La ilusión de la transición controlada
La historia reciente ofrece lecciones claras. Las transiciones diseñadas para preservar casi intactas las redes autoritarias suelen fracasar. Pueden producir una calma momentánea, pero no reconstruyen la confianza ciudadana ni el Estado de derecho. Sin legitimidad, cualquier orden es provisional.
El caso venezolano recuerda que las democracias no solo mueren por golpes de Estado, sino también por acuerdos que sacrifican principios en nombre de la gobernabilidad. Cuando la estabilidad se convierte en un fin en sí mismo, la democracia deja de ser el horizonte y pasa a ser una variable negociable.
Una advertencia final
La pregunta que enfrenta hoy Venezuela no es si el viejo régimen puede sobrevivir. Todo indica que no. La verdadera incógnita es si la comunidad internacional, y en particular Estados Unidos, comprenderá que no se puede administrar indefinidamente una transición sin legitimidad. El tiempo que el régimen intenta ganar es el mismo que erosiona la posibilidad de una reconstrucción democrática sólida.

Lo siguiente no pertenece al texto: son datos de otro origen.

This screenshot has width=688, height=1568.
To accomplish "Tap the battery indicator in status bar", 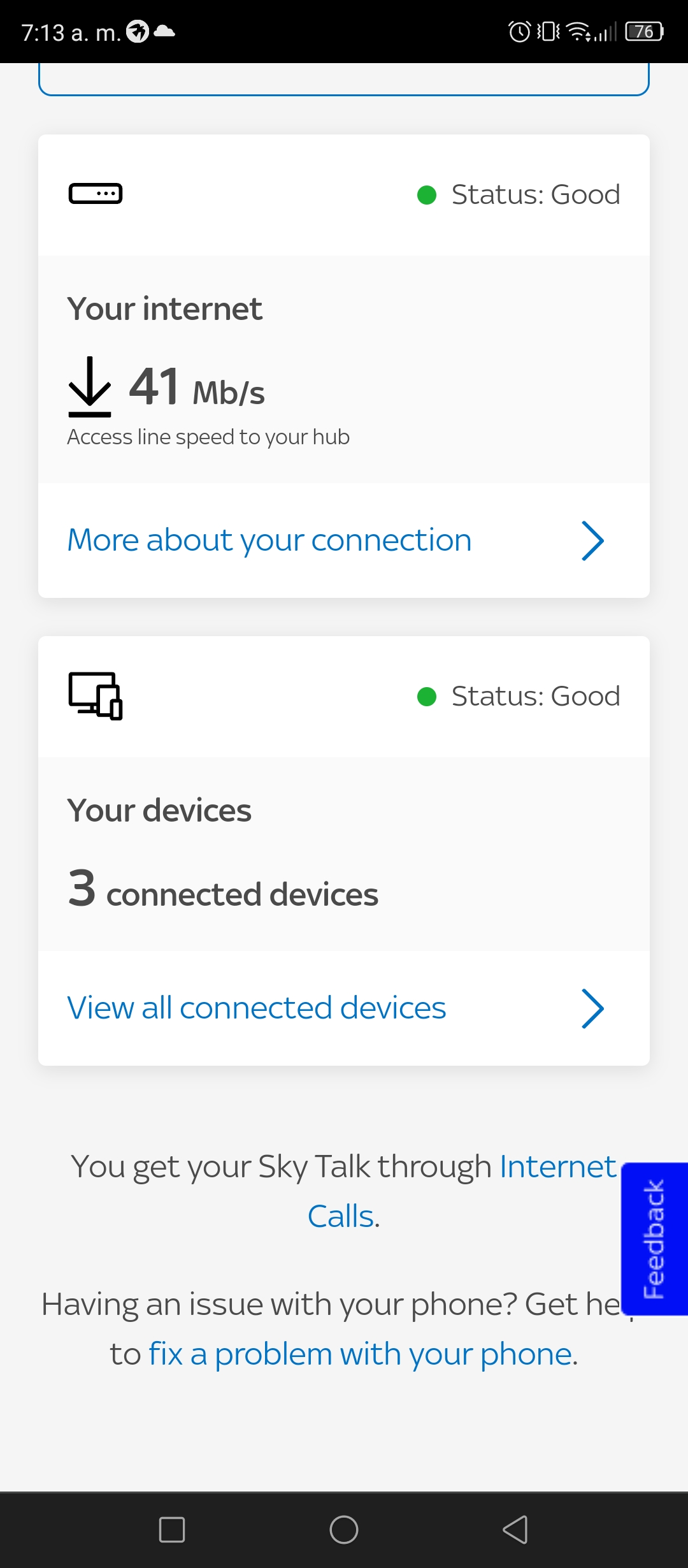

María Corina Machado lo entiende. Su optimismo no proviene de concesiones inmediatas, sino de una lectura más profunda: el poder real ya se desplazó. No está en los despachos, ni en los cuarteles, sino en una sociedad que cruzó el umbral y no está dispuesta a retroceder.
Las democracias mueren en silencio. Pero también, a veces, renacen cuando quienes las reclaman se niegan a aceptar una estabilidad construida sobre el miedo. Venezuela está en ese punto crítico. Y el desenlace dependerá de si se escucha, o no, a quienes ya decidieron que el pasado no es una opción.